KES Chapel Reflection, Week of 3 October
Where are you?
The story of the Fall in Genesis 3 confronts us with five compelling and intriguing questions which reverberate throughout the pageant of Scripture. They connect as well to the philosophical traditions about what it means to be human and about our relationship to the world. They especially concern what is, perhaps, the distinguishing feature of modernity, namely, the question and issue about self-consciousness. How do we come to know ourselves as selves?
The first question is the question of the serpent in the Garden. “Did God say?” it asks. The other four questions are the questions of God to our humanity, ‘Adamah, now distinguished as Adam and Eve. “Where are you?” God asks Adam. “Who told you that you were naked?” and “Have you eaten of the tree of which I commanded you not to eat?” God asks him. To the woman, he then asks, “What is this that you have done?”
In the story of Cain and Abel that follows upon this chapter, the Lord asks Cain, “Where is Abel your brother?” and, to his evasive response, then asks, “What have you done?” All the questions of God to our humanity in this mythological and poetic form serve to call us to account, to truth, and as such belong to our awakening to self-consciousness. The questions seek to make us aware of ourselves and of the radical nature of ourselves as rational creatures who are ultimately responsible for our thoughts and actions. In a way, these questions reach a kind of crescendo of intensity in God’s great question to suffering Job: “Where were you when I laid the foundations of the earth … when the morning stars sang together and all the sons of God shouted for joy?” The question recalls us at once to creation and to our separation from the Creator and his creation and thus to the pageant of redemption. Job, too, is being called to account about the meaning of the Law in terms of the prior order of creation upon which the Law of Moses ultimately depends.
In Luke’s introduction to his famous parable of the Good Samaritan, Jesus asks a questioning and cynical lawyer, “What is written in the Law?
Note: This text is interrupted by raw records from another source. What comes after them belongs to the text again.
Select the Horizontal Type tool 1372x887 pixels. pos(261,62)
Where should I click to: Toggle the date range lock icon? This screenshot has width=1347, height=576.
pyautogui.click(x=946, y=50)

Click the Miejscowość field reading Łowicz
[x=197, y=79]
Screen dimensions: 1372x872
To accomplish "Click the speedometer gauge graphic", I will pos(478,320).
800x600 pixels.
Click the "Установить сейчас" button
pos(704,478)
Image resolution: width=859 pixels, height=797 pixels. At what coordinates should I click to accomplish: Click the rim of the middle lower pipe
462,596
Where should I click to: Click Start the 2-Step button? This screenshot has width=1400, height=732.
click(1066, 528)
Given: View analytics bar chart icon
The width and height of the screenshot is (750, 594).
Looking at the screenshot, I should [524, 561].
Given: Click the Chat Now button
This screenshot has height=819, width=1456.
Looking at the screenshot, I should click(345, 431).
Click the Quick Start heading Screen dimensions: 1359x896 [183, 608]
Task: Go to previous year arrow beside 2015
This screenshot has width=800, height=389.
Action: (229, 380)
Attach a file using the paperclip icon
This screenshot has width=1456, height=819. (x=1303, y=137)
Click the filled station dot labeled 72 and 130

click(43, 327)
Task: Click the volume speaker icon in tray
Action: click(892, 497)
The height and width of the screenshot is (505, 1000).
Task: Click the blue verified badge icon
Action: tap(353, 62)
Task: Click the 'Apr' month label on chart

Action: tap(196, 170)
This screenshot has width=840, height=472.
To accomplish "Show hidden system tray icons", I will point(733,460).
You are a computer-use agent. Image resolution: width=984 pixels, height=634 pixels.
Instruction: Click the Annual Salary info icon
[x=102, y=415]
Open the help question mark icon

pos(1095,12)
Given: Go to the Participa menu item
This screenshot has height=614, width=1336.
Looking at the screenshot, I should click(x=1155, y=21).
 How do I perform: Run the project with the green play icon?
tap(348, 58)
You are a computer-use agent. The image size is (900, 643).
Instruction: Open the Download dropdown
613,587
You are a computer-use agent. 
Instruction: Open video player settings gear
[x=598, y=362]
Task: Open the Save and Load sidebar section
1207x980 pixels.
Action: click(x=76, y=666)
How do you read?” and, then, in the conclusion of the parable that illustrates the love of neighbour, a further question, “Which of these three, do you think, was neighbour unto him that fell among the thieves?” In every case, the questions of God seek to convict our consciences and in so doing awaken us to the greater truth of his creation of which we are a part but from which we have departed. Such is the radical meaning of the Fall.